── TASK INPUT

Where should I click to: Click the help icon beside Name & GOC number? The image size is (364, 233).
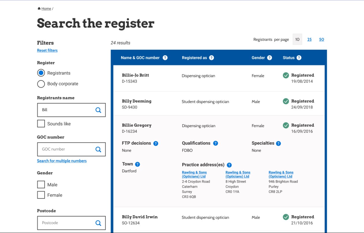coord(165,58)
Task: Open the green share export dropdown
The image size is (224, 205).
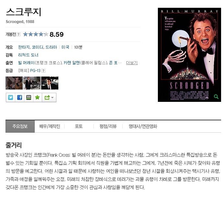Action: click(x=49, y=98)
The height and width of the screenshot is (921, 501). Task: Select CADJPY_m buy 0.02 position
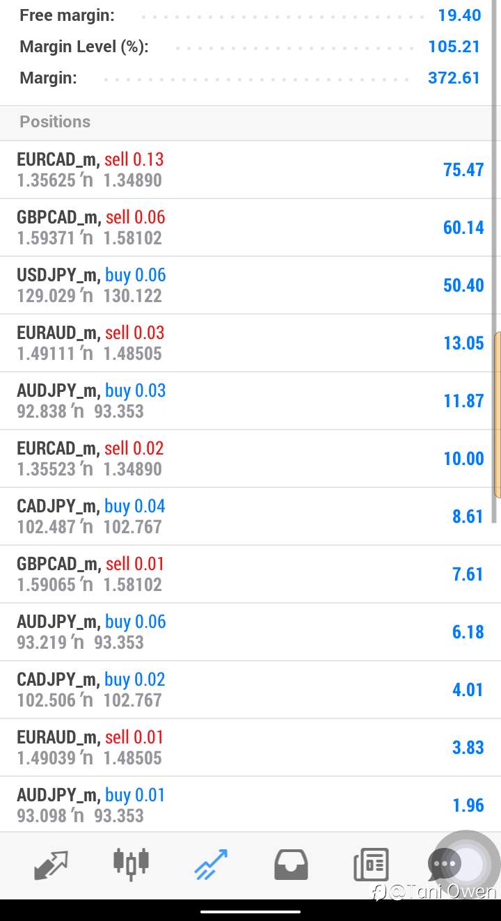click(x=251, y=690)
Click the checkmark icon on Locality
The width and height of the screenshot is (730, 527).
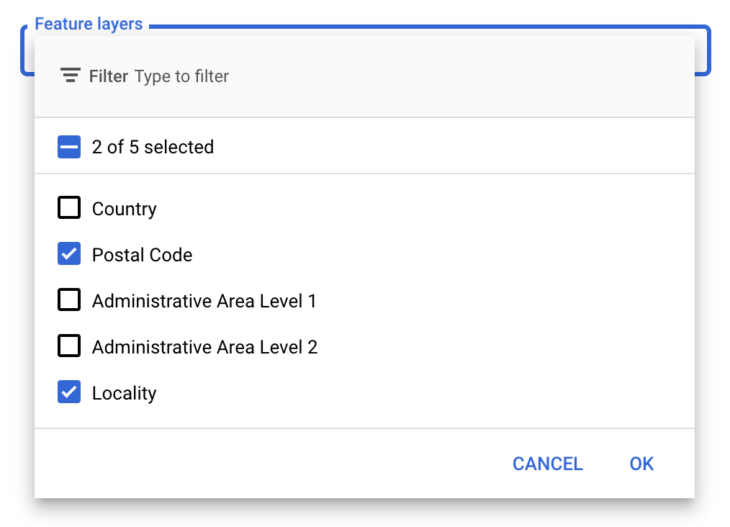(68, 392)
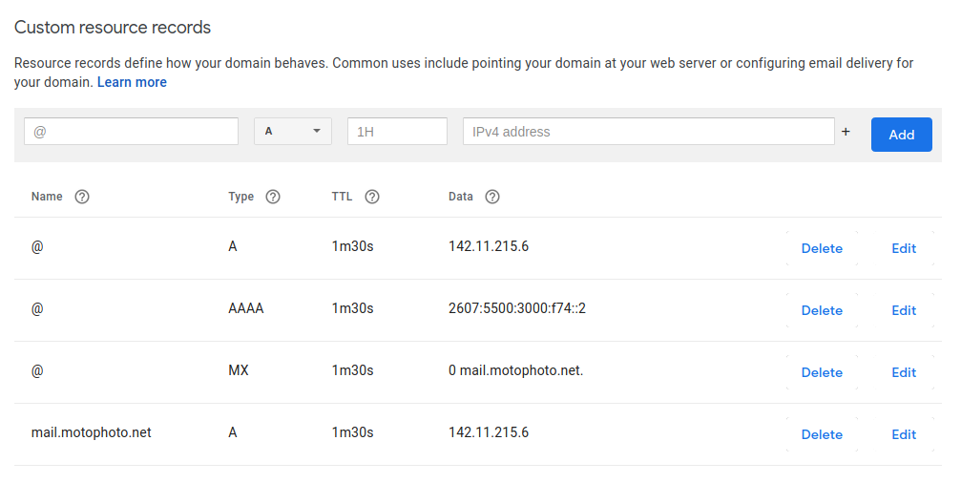Open the Learn more link
This screenshot has width=961, height=483.
(132, 82)
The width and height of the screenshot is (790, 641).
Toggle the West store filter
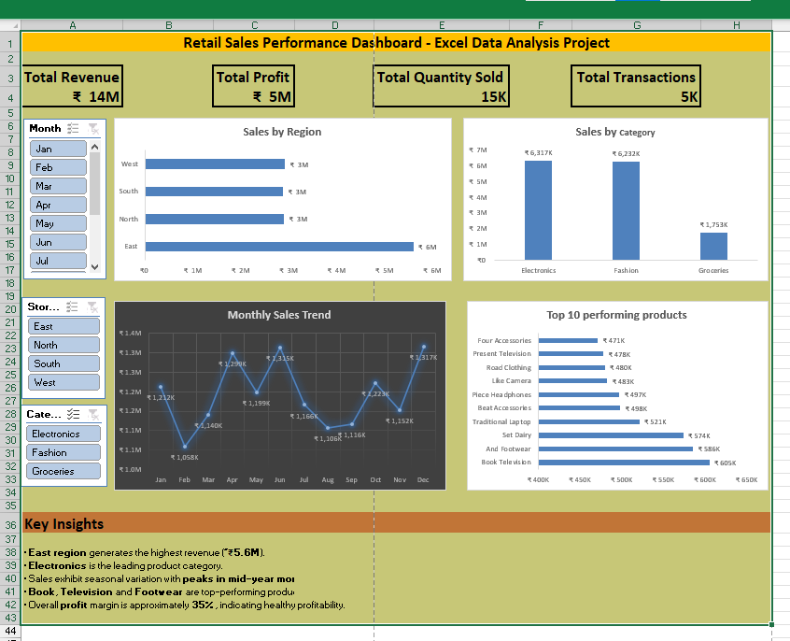[63, 382]
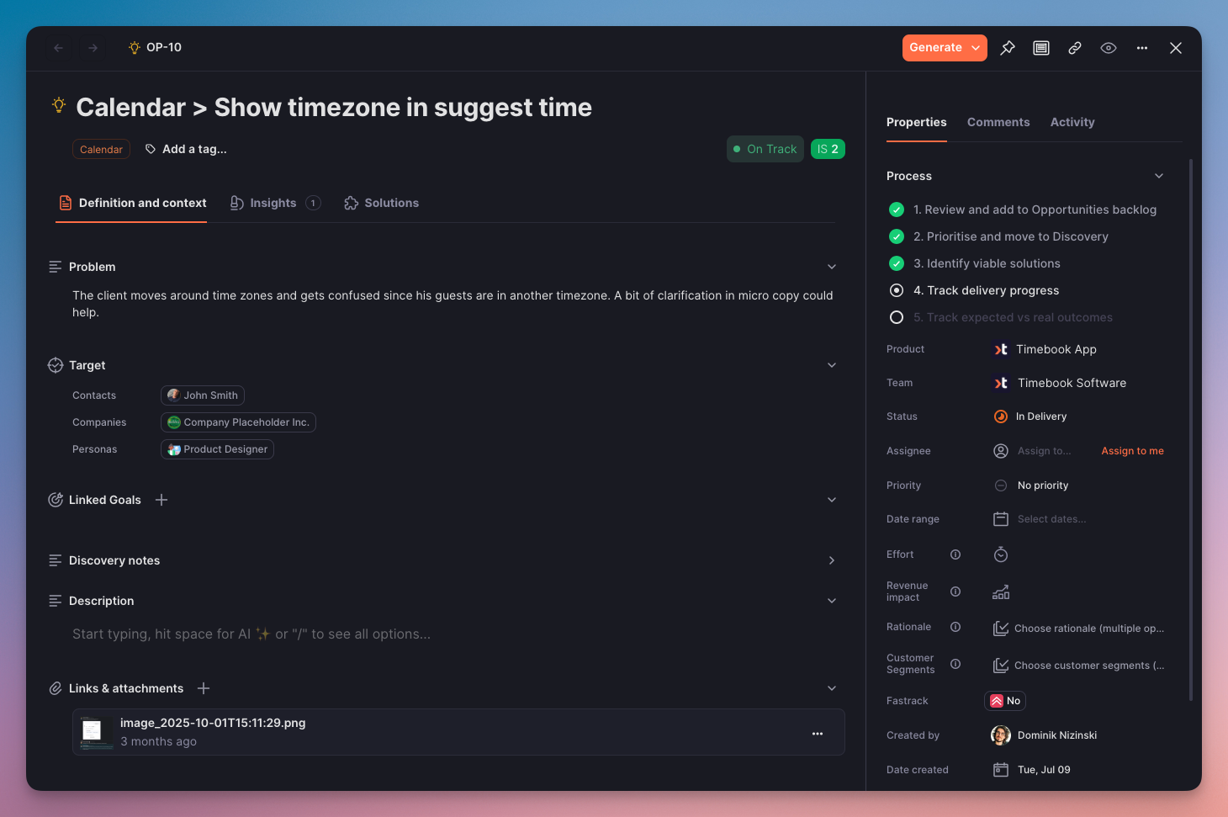Click the pin icon in top toolbar
Viewport: 1228px width, 817px height.
tap(1007, 48)
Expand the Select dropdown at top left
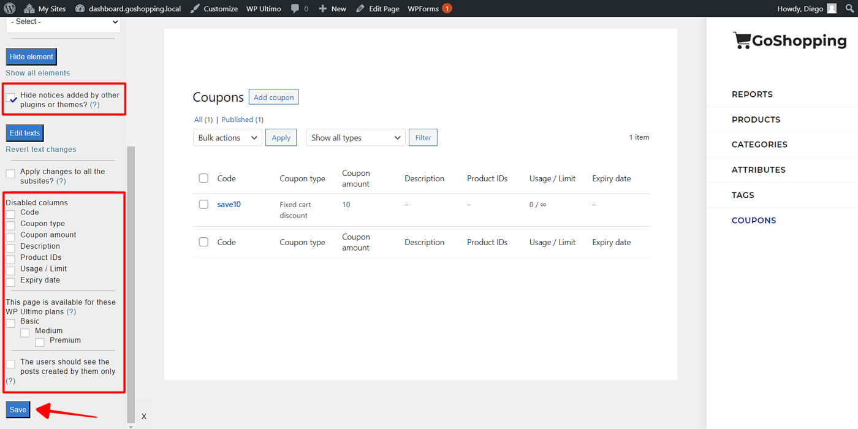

────

■ **TASK**: Take every line above carrying "dropdown" and return it.

■ **RESPONSE**:
Task: Open the green share export dropdown
Expand the Select dropdown at top left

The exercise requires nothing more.